* **WHAT IS BEING ASKED**
Your task is to transcribe all of the data below exactly, omitting the images.

* **INFORMATION SUPPLIED**
--- START ---
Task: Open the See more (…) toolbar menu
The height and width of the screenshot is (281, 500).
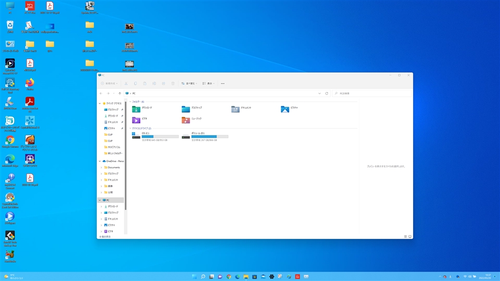Action: 223,83
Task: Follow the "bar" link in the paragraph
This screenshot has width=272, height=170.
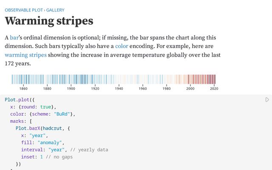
--- END ---
* **ANSWER FOR THIS EXERCISE**
Task: Open the See more (…) toolbar menu
The height and width of the screenshot is (281, 500).
Action: 223,83
Task: Follow the "bar" link in the paragraph
This screenshot has width=272, height=170.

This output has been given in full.